50 Kilometer weiter nördlich gelangen wir an den ersten der vielen Fjorde, die die Halbinsel Jütland zu bieten hat, den Ringkøbing Fjord. Charakteristisch für Dänemark sind auch die Leuchttürme, Leuchtfeuer genannt. Der höchste, ein stattliches 53 Meter Bauwerk, steht hier am Fjord in mitten einer fast 40 Kilometer langen Nehrung.
Grpßer Belt An Dänemarks Westküste wechseln sich Steilküsten und breite Strände ab. Bei Lemvig gibt es sogar zwei Haarnadelkurven. Ansonsten fehlen Berge und Kurven weitgehend. Schließlich mißt die höchste Erhebung des Landes, der Yding Skovhøj, nur bescheidene 173 Meter. Immer geradeaus, fast wie auf dem amerikanischen Highway. Wenig Verkehr herrscht auf den Straßen. Kein Wunder, hat das Königreich mit 122 Einwohnern pro Quadratkilometer doch etwas mehr als die Hälfte der bundesdeutschen Bevölkerungsdichte.
Nicht nur die Küste, auch das Hinterland hat seine Reize. Man findet dort viele liebevoll zurechtgemachte Reetdachhäuser, windschiefe Bäume, Heideland und eiszeitliche Hügel. Das Himmerland im Norden Jütlands erinnert an die Lüneburger Heide, die auch zum entspannten Motorradfahren einlädt.
Jetzt sind ein paar Tage Urlaub im Urlaub angesagt, das heißt etwas mehr entspannen und etwas weniger Harley fahren. Wir beziehen Quartier in einer der vielen Dan-Parc-Fischerhütten in Løgstør, am Westufer des 180 Kilometer langen Limfjordes gelegen. Nur 25 Kilometer sind es bis zum Skagerrak. Die 80 Kilometer lange Küstenkurve der Jammerbucht, die Zahl der Schiffbrüche in der aufgebrachten See war einst beträchtlich, ist wunderschön und auch abwechslungsreich. Im Westen liegt Bulbjerg. Mit dem Motorrad kann man bis fast auf die Spitze der 47 Meter hohen Steilküste aus Kalkstein fahren. Hier befindet sich Dänemarks einziger Vogelfelsen. Hunderte von Paaren der Dreizehenmöwe brüten dort. Und der Beobachtungsbunker aus dem Zweiten Weltkrieg dient heute als Informationszentrum über die damalige Befestigungsanlage sowie über Vogelzucht und Geologie.

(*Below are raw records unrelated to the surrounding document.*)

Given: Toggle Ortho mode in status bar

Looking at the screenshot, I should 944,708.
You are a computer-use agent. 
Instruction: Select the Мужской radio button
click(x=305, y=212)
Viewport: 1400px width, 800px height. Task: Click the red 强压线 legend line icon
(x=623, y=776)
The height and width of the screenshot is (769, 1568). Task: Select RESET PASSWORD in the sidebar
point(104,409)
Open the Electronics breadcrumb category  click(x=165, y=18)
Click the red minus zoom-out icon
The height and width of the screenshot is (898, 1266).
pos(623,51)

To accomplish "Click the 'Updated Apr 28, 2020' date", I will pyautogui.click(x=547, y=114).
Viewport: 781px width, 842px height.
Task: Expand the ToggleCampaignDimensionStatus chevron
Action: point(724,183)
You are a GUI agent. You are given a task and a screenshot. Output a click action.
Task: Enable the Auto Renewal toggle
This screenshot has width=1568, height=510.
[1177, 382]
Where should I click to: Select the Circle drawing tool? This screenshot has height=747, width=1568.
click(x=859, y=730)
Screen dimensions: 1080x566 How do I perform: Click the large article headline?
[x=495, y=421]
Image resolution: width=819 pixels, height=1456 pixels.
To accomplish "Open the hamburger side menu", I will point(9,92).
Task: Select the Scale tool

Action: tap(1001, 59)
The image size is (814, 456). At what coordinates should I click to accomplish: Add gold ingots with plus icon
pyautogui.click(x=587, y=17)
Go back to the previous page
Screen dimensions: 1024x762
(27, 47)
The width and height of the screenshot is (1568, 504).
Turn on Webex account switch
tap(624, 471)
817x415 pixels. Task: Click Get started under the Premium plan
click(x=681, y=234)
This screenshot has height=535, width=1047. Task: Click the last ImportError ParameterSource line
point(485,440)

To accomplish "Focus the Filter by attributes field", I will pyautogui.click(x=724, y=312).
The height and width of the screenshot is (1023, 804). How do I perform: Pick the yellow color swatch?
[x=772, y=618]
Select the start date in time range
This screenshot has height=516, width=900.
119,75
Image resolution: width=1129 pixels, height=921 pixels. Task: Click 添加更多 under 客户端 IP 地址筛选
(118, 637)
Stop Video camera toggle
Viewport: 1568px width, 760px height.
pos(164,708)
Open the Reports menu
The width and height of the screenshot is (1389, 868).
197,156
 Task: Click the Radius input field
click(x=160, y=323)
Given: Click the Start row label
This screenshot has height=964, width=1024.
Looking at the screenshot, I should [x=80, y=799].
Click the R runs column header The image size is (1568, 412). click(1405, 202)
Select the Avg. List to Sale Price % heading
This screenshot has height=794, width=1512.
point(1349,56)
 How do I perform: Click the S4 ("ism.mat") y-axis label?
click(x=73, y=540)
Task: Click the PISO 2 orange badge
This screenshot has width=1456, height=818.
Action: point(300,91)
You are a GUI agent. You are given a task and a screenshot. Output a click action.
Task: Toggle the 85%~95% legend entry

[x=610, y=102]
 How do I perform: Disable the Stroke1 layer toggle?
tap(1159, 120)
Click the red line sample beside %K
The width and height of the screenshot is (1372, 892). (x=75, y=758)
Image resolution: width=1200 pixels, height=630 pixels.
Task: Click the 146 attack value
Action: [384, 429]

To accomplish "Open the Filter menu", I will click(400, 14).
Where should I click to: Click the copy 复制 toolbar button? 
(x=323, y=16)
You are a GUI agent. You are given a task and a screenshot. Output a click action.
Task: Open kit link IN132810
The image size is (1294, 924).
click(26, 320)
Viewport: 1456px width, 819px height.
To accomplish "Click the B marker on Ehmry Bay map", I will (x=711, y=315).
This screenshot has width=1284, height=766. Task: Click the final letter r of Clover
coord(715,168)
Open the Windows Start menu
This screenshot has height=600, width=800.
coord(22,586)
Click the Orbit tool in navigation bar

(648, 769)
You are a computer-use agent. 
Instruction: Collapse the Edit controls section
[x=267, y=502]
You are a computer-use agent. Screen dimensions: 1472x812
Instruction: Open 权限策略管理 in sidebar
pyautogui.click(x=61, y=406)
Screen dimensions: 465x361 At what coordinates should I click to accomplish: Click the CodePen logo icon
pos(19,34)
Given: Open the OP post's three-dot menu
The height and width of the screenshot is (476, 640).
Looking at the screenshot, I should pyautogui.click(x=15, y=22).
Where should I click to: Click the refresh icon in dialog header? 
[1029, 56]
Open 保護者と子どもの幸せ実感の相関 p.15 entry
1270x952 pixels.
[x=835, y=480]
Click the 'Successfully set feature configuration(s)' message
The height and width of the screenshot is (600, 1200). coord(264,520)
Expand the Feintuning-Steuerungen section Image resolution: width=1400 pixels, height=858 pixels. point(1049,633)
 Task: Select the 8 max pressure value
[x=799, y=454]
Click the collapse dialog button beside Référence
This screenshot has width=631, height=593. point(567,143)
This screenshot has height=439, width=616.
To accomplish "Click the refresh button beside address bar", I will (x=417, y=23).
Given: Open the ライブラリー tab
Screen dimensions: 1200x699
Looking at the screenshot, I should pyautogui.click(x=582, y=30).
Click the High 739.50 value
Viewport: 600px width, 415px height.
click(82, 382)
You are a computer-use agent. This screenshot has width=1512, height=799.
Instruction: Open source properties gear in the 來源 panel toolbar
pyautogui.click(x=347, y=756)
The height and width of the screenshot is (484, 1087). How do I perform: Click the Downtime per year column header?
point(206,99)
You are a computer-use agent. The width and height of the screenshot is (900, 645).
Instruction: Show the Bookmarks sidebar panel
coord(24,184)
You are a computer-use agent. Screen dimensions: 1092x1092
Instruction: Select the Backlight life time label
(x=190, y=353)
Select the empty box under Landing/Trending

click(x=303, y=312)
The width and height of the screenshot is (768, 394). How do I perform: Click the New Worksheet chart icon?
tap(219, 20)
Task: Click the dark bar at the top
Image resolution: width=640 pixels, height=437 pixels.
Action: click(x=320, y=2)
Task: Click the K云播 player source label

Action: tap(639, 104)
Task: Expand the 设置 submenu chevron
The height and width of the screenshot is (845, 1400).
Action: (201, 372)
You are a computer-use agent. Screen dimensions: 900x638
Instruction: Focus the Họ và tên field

Weiter östlich sind überall kleine Fischerorte mit wunderschönen Badestränden, an denen man teilweise mit dem Motorrad bis ans Wasser fahren darf. Hier also wieder Florida-Feeling, und ein paar Kilometer weiter Sahara-Feeling. An der fast 100 Meter hohen Steilküste Rubjerg Knude hat der Flugsand Wanderdünen aufgetürmt. Sogar der Leuchtturm ist teilweise versandet. Wer diese Dünen bei böigem Wind zu Fuß besteigt, der ahnt, was es bedeutet, in der Wüste von einem Sandsturm überrascht zu werden. Entsprechend sah auch meine Harley aus, obwohl sie in 50 Meter Entfernung auf einem Parkplatz stand. Überall saß der salzhaltige Sand, sogar in den Ledertaschen und zwischen sämtlichen Kühlrippen.
Nach einem kurzen Besuch in Dänemarks viertgrößter Stadt, die durch ihren Kümmelschnaps Akvavit berühmt geworden ist, und Aalborg, war es wieder einmal Zeit für die Rückreise. Doch vorher wurde ein Tag Pause im Süden Jütlands eingelegt, denn noch berühmter als die Hot-Dogs sind die Legosteine die seit 1932 in Billund hergestellt werden. Und gleich nebenan ist das weltberühmte Legoland. Der teure Eintritt lohnt sich auch für Erwachsene. Der Nachbau einer Ölplattform im Meer im Maßstab 1:20 oder die amerikanische Freiheitsstatue aus sage und schreibe 1,5 Millionen Legosteinen lassen große und kleine Besucher Bauklötze staunen.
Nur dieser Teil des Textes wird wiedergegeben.